━━━ SELECTED TEXT
Suffix Tree & Ukkonen's Algorithm — Practice Tasks¶
These tasks build mastery from the ground up: first the suffix-tree shape and queries (naive build is fine), then Ukkonen's online construction with its three tricks, then advanced applications and "when not to use it" judgment. Each task gives a problem, I/O spec, constraints, hints, and starter code in Go, Java, and Python. Build on S$ with a unique sentinel unless told otherwise, and test every implementation against a brute-force oracle on small random strings.
Beginner Tasks (5)¶
Task 1 — Naive suffix tree + substring check¶
Problem. Build a suffix tree of S$ by inserting each suffix into a trie (naive O(n²)), then answer "is P a substring of S?" in O(|P|).
Input. A string S and a list of query patterns. Output. For each pattern, true/false. Constraints. 1 ≤ |S| ≤ 2000. Lowercase letters. Hints. - Append a sentinel $ that does not appear in S. - Store edges as [start, end] index pairs; never copy substrings. - To query, walk from the root matching characters along edge labels.
Starter — Go.
package main
import "fmt"
━━━━━━
§ **REQUEST A**
In the suffix tree practice page, which programming languages is the starter code given in?
§ **REQUEST B**
Return the passage of the suffix tree practice page between "Input. A string" and "Starter — Go.", inclusive.
§ **REQUEST C**
Resume the suffix tree practice page from the point at which it stops.
The lines after the suffix tree practice page come from a separate source.
━━━ LISTED RECORDS
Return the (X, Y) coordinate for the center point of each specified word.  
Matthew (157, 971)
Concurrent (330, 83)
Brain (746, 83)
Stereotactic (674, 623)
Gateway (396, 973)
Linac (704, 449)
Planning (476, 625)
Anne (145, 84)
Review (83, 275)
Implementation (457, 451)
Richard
━━━━━━
§ **TASK RESPONSE A**
Go, Java, and Python.

§ **TASK RESPONSE B**
Input. A string S and a list of query patterns. Output. For each pattern, true/false. Constraints. 1 ≤ |S| ≤ 2000. Lowercase letters. Hints. - Append a sentinel $ that does not appear in S. - Store edges as [start, end] index pairs; never copy substrings. - To query, walk from the root matching characters along edge labels.
Starter — Go.

§ **TASK RESPONSE C**
type Node struct { start, end int; children map[byte]*Node }
func build(s string) *Node { /* insert each suffix; split on divergence */ return nil }
func contains(root *Node, s, p string) bool { /* walk down following p */ return false }
func main() {
s := "mississippi$"
root := build(s)
fmt.Println(contains(root, s, "issi")) // true
}
Starter — Java.
import java.util.*;
public class T1 {
static class Node { int start, end; Map<Character,Node> ch=new HashMap<>(); }
static Node build(String s){ /* TODO */ return null; }
static boolean contains(Node root, String s, String p){ /* TODO */ return false; }
public static void main(String[] a){
String s="mississippi$";
System.out.println(contains(build(s), s, "issi")); // true
}
}
Starter — Python.
class Node:
def __init__(self, s, e): self.start = s; self.end = e; self.ch = {}
def build(s): ... # insert each suffix, split on divergence
def contains(root, s, p): ...
if __name__ == "__main__":
s = "mississippi$"
print(contains(build(s), s, "issi")) # True
Task 2 — Count leaves under a node (occurrence count)¶
Problem. Extend Task 1: for a pattern P that occurs, return how many times it occurs in S (= number of leaves in the subtree below P's endpoint).
Input. S, queries P. Output. Occurrence count per query (0 if absent). Constraints. 1 ≤ |S| ≤ 2000. Hints. - Precompute, by one post-order DFS, the leaf count under each node. - Walk to P's endpoint, then read the leaf count of the node you land on (or the child whose edge you ended inside). - A node with no children is a leaf (count 1).
Starter — Python.
Starter — Go.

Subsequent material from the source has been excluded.